What is asked -> Reproduce the entries below with "image" substituted for every occurrence of "screenshot", leaving everything else unchanged and omitting the pictures.

:::

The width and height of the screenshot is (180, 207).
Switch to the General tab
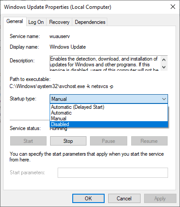tap(15, 21)
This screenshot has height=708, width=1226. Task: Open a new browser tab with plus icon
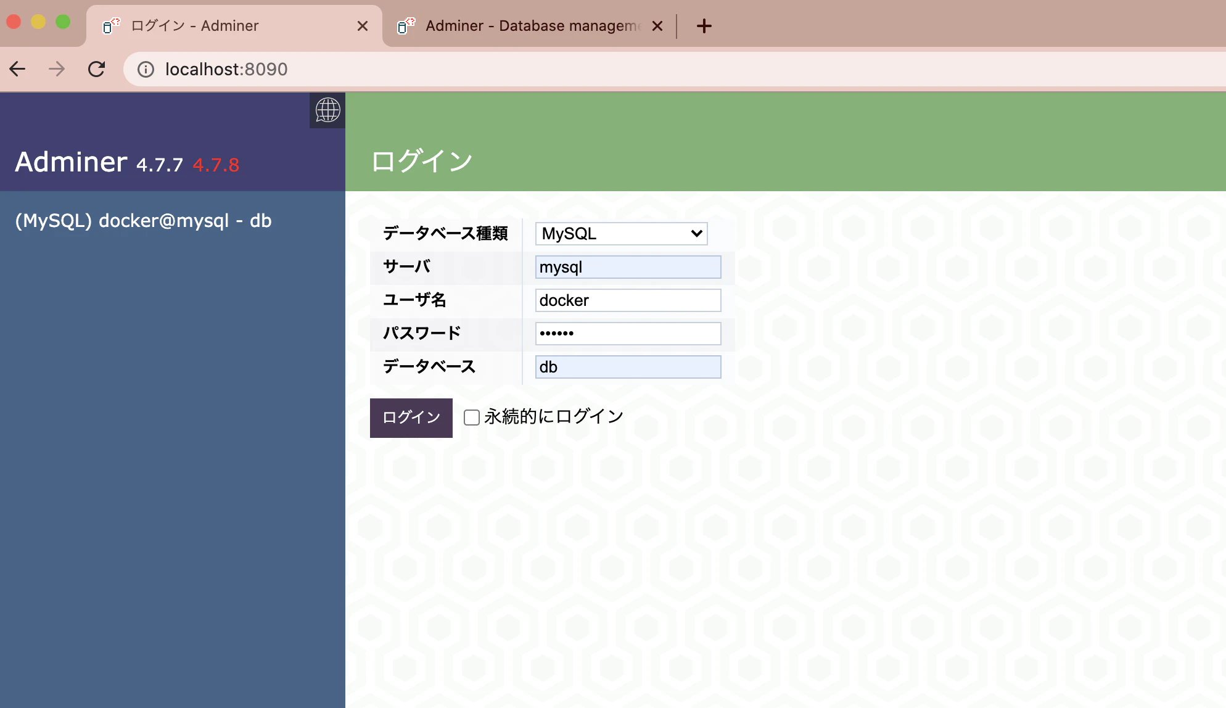tap(704, 26)
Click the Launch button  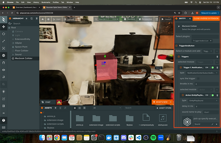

:::

Final result ->
The width and height of the image is (180, 207).
Switch to the General tab
tap(15, 21)
This image has height=708, width=1226. Task: Open a new browser tab with plus icon
tap(704, 26)
Click the Launch button  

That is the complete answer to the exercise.